Note on overlays: Accessibility overlays (accessiBe, UserWay) are controversial. They help with some issues but don’t fix underlying code problems. Use them as a supplement, not a replacement for actual fixes.

For Deeper Compliance

If you need full WCAG 2.1 AA compliance:

  • See our Accessibility Audit Guide – Complete testing methodology
  • See our WCAG 2.1 Compliance Guide – Technical requirements

When to Get Professional Help

DIY fixes work for most small sites. Get professional help if:

  • You’ve received a demand letter or lawsuit
  • You’re in a high-risk industry (healthcare, education, government)
  • Your site has complex functionality (apps, custom forms, e-commerce)
  • You need legal protection documentation

The ADA Compliance Checklist

  • WAVE or axe DevTools shows zero critical errors
  • You can navigate your entire site with keyboard only
  • All images have alt text
  • All videos have captions
  • Color contrast passes (4.5:1 for normal text)
  • Forms have visible labels and focus states

Sources

ADA Compliance Questions Answered

Is ADA compliance legally required for websites?

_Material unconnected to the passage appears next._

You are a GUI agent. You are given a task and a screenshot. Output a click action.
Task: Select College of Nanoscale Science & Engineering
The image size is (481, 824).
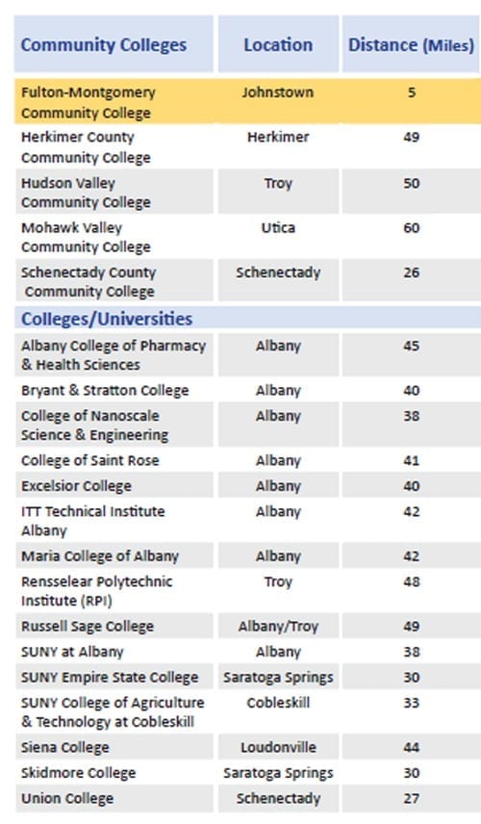[94, 425]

Courts increasingly interpret the ADA to cover websites, especially for businesses that operate physical locations or serve the public. Over 4,000 web accessibility lawsuits were filed in 2023 alone. While no federal regulation explicitly mandates WCAG standards, Title III of the ADA is broadly interpreted to include digital properties.

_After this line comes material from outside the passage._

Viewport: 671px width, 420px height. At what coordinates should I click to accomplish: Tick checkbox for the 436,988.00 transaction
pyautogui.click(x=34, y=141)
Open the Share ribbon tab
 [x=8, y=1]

What is the penalty for a non-ADA-compliant website?

Private ADA lawsuits seek injunctive relief — a court order to fix your site — plus attorney’s fees, typically settling for $10,000–$150,000+. In DOJ enforcement actions, civil penalties start at $75,000 for a first violation and $150,000 for subsequent violations, adjusted annually for inflation.

Do accessibility overlays make your site ADA compliant?

Accessibility overlays (like AccessiBe, UserWay, or AudioEye widgets) do not make your site fully ADA compliant. The National Federation of the Blind and multiple court rulings have found overlays insufficient. They can introduce new barriers, conflict with screen readers, and create a false sense of compliance. Fix your underlying code instead.

What WCAG level is required for ADA compliance?

WCAG 2.1 Level AA is the de facto standard referenced by courts, the Department of Justice, and settlement agreements. Level AA requires a 4.5:1 contrast ratio, keyboard accessibility, text alternatives, and clear navigation. Level AAA is aspirational but not typically required.

✓ Your Site Passes ADA Accessibility Standards

  • All images have descriptive alt text that conveys meaning, not just filenames
  • Every interactive element (links, buttons, forms) is reachable and operable via keyboard alone
  • Color contrast ratios meet WCAG AA minimums (4.5:1 for body text, 3:1 for large text)
  • Form fields have associated <label> elements and error messages are announced to screen readers
  • An accessibility statement page is published with contact information for reporting issues

Test it: Run your homepage through WAVE (wave.webaim.org) and confirm zero critical errors, then tab through your entire navigation using only the keyboard.